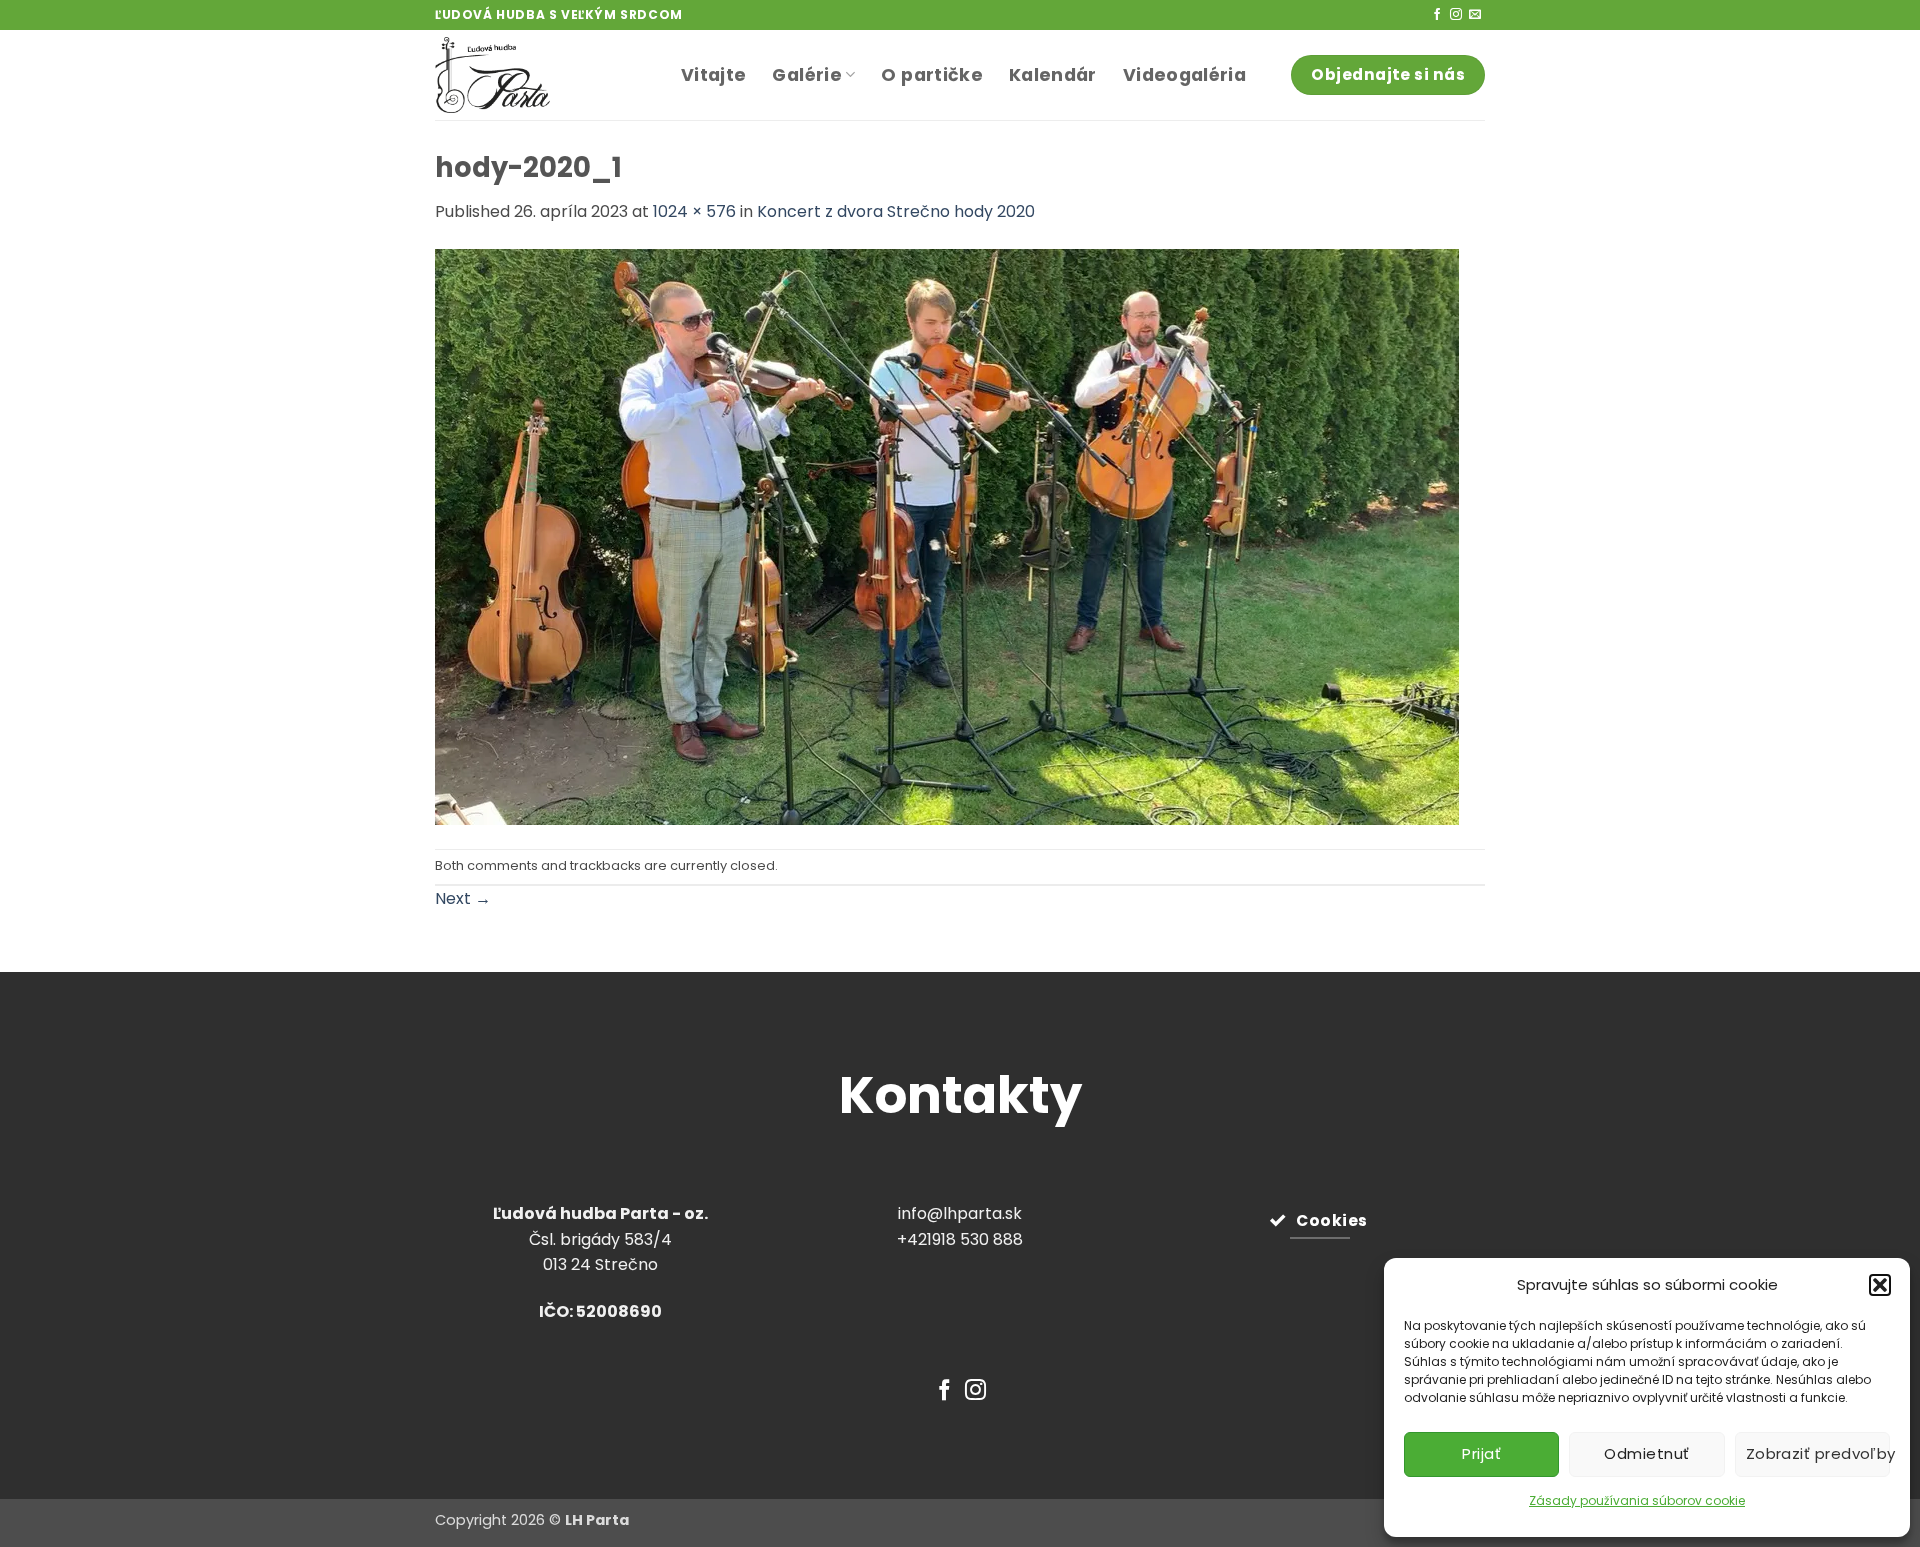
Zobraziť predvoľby (1818, 1453)
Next (463, 898)
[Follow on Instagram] (1456, 15)
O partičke (932, 75)
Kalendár (1053, 75)
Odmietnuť (1646, 1453)
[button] (1880, 1285)
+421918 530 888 (960, 1239)
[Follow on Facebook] (1437, 15)
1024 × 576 (694, 211)
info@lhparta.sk (960, 1213)
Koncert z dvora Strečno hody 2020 (896, 211)
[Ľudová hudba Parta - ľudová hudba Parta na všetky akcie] (543, 75)
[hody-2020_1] (947, 535)
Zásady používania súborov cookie (1637, 1500)
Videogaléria (1184, 75)
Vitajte (713, 75)
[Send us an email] (1475, 15)
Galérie (806, 75)
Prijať (1481, 1453)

:: WHAT THIS TASK INVOLVES ::
With the line containing "Kalendár (1053, 75)" as the first and the final line of the entries above as the last, write out that span exactly and nothing more.

:: TASK RESPONSE ::
Kalendár (1053, 75)
Odmietnuť (1646, 1453)
[button] (1880, 1285)
+421918 530 888 (960, 1239)
[Follow on Facebook] (1437, 15)
1024 × 576 (694, 211)
info@lhparta.sk (960, 1213)
Koncert z dvora Strečno hody 2020 (896, 211)
[Ľudová hudba Parta - ľudová hudba Parta na všetky akcie] (543, 75)
[hody-2020_1] (947, 535)
Zásady používania súborov cookie (1637, 1500)
Videogaléria (1184, 75)
Vitajte (713, 75)
[Send us an email] (1475, 15)
Galérie (806, 75)
Prijať (1481, 1453)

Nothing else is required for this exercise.